***** Excerpted records *****

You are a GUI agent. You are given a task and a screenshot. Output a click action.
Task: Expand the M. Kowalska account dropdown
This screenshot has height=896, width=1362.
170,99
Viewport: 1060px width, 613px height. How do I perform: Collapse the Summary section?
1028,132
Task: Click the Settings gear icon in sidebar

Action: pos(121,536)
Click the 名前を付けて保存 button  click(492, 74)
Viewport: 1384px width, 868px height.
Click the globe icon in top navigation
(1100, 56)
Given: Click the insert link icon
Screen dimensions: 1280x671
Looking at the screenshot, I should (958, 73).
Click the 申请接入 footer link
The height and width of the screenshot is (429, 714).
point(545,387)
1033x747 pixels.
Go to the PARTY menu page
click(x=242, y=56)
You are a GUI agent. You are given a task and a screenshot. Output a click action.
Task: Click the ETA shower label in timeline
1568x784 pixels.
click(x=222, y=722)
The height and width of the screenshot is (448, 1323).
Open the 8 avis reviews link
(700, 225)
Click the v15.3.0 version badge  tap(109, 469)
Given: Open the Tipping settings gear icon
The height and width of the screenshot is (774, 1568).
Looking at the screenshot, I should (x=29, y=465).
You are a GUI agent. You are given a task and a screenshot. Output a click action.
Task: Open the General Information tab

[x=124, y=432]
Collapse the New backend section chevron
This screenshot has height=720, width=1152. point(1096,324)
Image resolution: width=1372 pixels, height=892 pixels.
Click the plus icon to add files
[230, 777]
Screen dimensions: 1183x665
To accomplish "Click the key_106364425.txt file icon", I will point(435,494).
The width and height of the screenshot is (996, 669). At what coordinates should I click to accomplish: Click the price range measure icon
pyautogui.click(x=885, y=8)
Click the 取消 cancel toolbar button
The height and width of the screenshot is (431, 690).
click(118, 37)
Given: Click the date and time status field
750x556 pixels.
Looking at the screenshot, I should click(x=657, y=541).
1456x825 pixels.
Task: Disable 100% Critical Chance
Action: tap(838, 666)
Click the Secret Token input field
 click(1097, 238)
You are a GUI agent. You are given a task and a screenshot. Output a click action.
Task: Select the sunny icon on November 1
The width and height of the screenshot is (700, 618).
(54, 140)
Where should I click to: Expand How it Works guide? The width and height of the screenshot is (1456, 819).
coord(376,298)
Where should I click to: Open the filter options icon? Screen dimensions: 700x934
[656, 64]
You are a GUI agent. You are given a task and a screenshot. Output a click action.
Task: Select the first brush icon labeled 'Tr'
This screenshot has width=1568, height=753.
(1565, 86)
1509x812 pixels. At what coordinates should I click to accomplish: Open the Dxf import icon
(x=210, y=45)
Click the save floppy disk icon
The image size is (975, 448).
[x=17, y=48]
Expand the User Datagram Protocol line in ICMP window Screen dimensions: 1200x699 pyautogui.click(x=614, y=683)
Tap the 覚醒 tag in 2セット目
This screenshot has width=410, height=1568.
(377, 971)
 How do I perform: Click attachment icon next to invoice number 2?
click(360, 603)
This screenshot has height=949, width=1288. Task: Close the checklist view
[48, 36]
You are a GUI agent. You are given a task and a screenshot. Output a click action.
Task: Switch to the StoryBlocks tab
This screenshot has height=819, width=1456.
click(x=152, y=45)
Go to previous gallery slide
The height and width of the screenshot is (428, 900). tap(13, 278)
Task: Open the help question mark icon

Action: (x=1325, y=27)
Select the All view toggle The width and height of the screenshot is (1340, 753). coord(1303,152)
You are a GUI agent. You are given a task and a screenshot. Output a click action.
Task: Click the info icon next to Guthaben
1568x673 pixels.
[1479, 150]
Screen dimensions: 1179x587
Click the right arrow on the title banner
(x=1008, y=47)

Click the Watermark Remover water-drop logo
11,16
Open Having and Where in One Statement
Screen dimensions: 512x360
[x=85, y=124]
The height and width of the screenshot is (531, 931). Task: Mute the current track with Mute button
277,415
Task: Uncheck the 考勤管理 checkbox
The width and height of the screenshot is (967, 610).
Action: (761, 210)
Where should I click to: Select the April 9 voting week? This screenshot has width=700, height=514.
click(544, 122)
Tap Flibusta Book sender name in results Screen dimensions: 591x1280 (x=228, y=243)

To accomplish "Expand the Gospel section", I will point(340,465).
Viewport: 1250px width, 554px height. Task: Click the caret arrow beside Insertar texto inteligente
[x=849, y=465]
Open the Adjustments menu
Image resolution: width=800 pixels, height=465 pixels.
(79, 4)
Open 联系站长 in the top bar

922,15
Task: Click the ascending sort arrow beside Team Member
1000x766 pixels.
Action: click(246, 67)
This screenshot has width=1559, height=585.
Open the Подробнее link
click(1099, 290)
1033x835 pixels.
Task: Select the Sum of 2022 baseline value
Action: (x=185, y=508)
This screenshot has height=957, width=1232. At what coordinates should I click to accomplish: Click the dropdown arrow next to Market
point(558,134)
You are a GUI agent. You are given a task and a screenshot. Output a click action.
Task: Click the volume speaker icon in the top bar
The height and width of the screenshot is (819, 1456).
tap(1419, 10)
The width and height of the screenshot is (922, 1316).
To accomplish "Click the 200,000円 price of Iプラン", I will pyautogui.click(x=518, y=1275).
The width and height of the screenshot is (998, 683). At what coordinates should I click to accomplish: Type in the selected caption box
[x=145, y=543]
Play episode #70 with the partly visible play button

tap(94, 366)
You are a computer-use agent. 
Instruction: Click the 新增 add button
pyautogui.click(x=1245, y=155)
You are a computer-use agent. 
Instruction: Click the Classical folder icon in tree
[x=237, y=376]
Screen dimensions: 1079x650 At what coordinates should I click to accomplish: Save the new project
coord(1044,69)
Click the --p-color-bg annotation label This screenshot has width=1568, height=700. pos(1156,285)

*****

Directive:
Put every line of the material above into a numbered list, leaving out the blank lines.

Answer to the exercise:
1. You are a GUI agent. You are given a task and a screenshot. Output a click action.
2. Task: Expand the M. Kowalska account dropdown
3. This screenshot has height=896, width=1362.
4. 170,99
5. Viewport: 1060px width, 613px height. How do I perform: Collapse the Summary section?
6. 1028,132
7. Task: Click the Settings gear icon in sidebar
8. Action: pos(121,536)
9. Click the 名前を付けて保存 button  click(492, 74)
10. Viewport: 1384px width, 868px height.
11. Click the globe icon in top navigation
12. (1100, 56)
13. Given: Click the insert link icon
14. Screen dimensions: 1280x671
15. Looking at the screenshot, I should (958, 73).
16. Click the 申请接入 footer link
17. The height and width of the screenshot is (429, 714).
18. point(545,387)
19. 1033x747 pixels.
20. Go to the PARTY menu page
21. click(x=242, y=56)
22. You are a GUI agent. You are given a task and a screenshot. Output a click action.
23. Task: Click the ETA shower label in timeline
24. 1568x784 pixels.
25. click(x=222, y=722)
26. The height and width of the screenshot is (448, 1323).
27. Open the 8 avis reviews link
28. (700, 225)
29. Click the v15.3.0 version badge  tap(109, 469)
30. Given: Open the Tipping settings gear icon
31. The height and width of the screenshot is (774, 1568).
32. Looking at the screenshot, I should (x=29, y=465).
33. You are a GUI agent. You are given a task and a screenshot. Output a click action.
34. Task: Open the General Information tab
35. [x=124, y=432]
36. Collapse the New backend section chevron
37. This screenshot has height=720, width=1152. point(1096,324)
38. Image resolution: width=1372 pixels, height=892 pixels.
39. Click the plus icon to add files
40. [230, 777]
41. Screen dimensions: 1183x665
42. To accomplish "Click the key_106364425.txt file icon", I will point(435,494).
43. The width and height of the screenshot is (996, 669). At what coordinates should I click to accomplish: Click the price range measure icon
44. pyautogui.click(x=885, y=8)
45. Click the 取消 cancel toolbar button
46. The height and width of the screenshot is (431, 690).
47. click(118, 37)
48. Given: Click the date and time status field
49. 750x556 pixels.
50. Looking at the screenshot, I should click(x=657, y=541).
51. 1456x825 pixels.
52. Task: Disable 100% Critical Chance
53. Action: tap(838, 666)
54. Click the Secret Token input field
55.  click(1097, 238)
56. You are a GUI agent. You are given a task and a screenshot. Output a click action.
57. Task: Select the sunny icon on November 1
58. The width and height of the screenshot is (700, 618).
59. (54, 140)
60. Where should I click to: Expand How it Works guide? The width and height of the screenshot is (1456, 819).
61. coord(376,298)
62. Where should I click to: Open the filter options icon? Screen dimensions: 700x934
63. [656, 64]
64. You are a GUI agent. You are given a task and a screenshot. Output a click action.
65. Task: Select the first brush icon labeled 'Tr'
66. This screenshot has width=1568, height=753.
67. (1565, 86)
68. 1509x812 pixels. At what coordinates should I click to accomplish: Open the Dxf import icon
69. (x=210, y=45)
70. Click the save floppy disk icon
71. The image size is (975, 448).
72. [x=17, y=48]
73. Expand the User Datagram Protocol line in ICMP window Screen dimensions: 1200x699 pyautogui.click(x=614, y=683)
74. Tap the 覚醒 tag in 2セット目
75. This screenshot has width=410, height=1568.
76. (377, 971)
77.  How do I perform: Click attachment icon next to invoice number 2?
78. click(360, 603)
79. This screenshot has height=949, width=1288. Task: Close the checklist view
80. [48, 36]
81. You are a GUI agent. You are given a task and a screenshot. Output a click action.
82. Task: Switch to the StoryBlocks tab
83. This screenshot has height=819, width=1456.
84. click(x=152, y=45)
85. Go to previous gallery slide
86. The height and width of the screenshot is (428, 900). tap(13, 278)
87. Task: Open the help question mark icon
88. Action: (x=1325, y=27)
89. Select the All view toggle The width and height of the screenshot is (1340, 753). coord(1303,152)
90. You are a GUI agent. You are given a task and a screenshot. Output a click action.
91. Task: Click the info icon next to Guthaben
92. 1568x673 pixels.
93. [1479, 150]
94. Screen dimensions: 1179x587
95. Click the right arrow on the title banner
96. (x=1008, y=47)
97. Click the Watermark Remover water-drop logo
98. 11,16
99. Open Having and Where in One Statement
100. Screen dimensions: 512x360
101. [x=85, y=124]
102. The height and width of the screenshot is (531, 931). Task: Mute the current track with Mute button
103. 277,415
104. Task: Uncheck the 考勤管理 checkbox
105. The width and height of the screenshot is (967, 610).
106. Action: (761, 210)
107. Where should I click to: Select the April 9 voting week? This screenshot has width=700, height=514.
108. click(544, 122)
109. Tap Flibusta Book sender name in results Screen dimensions: 591x1280 (x=228, y=243)
110. To accomplish "Expand the Gospel section", I will point(340,465).
111. Viewport: 1250px width, 554px height. Task: Click the caret arrow beside Insertar texto inteligente
112. [x=849, y=465]
113. Open the Adjustments menu
114. Image resolution: width=800 pixels, height=465 pixels.
115. (79, 4)
116. Open 联系站长 in the top bar
117. 922,15
118. Task: Click the ascending sort arrow beside Team Member
119. 1000x766 pixels.
120. Action: click(246, 67)
121. This screenshot has width=1559, height=585.
122. Open the Подробнее link
123. click(1099, 290)
124. 1033x835 pixels.
125. Task: Select the Sum of 2022 baseline value
126. Action: (x=185, y=508)
127. This screenshot has height=957, width=1232. At what coordinates should I click to accomplish: Click the dropdown arrow next to Market
128. point(558,134)
129. You are a GUI agent. You are given a task and a screenshot. Output a click action.
130. Task: Click the volume speaker icon in the top bar
131. The height and width of the screenshot is (819, 1456).
132. tap(1419, 10)
133. The width and height of the screenshot is (922, 1316).
134. To accomplish "Click the 200,000円 price of Iプラン", I will pyautogui.click(x=518, y=1275).
135. The width and height of the screenshot is (998, 683). At what coordinates should I click to accomplish: Type in the selected caption box
136. [x=145, y=543]
137. Play episode #70 with the partly visible play button
138. tap(94, 366)
139. You are a computer-use agent. 
140. Instruction: Click the 新增 add button
141. pyautogui.click(x=1245, y=155)
142. You are a computer-use agent. 
143. Instruction: Click the Classical folder icon in tree
144. [x=237, y=376]
145. Screen dimensions: 1079x650 At what coordinates should I click to accomplish: Save the new project
146. coord(1044,69)
147. Click the --p-color-bg annotation label This screenshot has width=1568, height=700. pos(1156,285)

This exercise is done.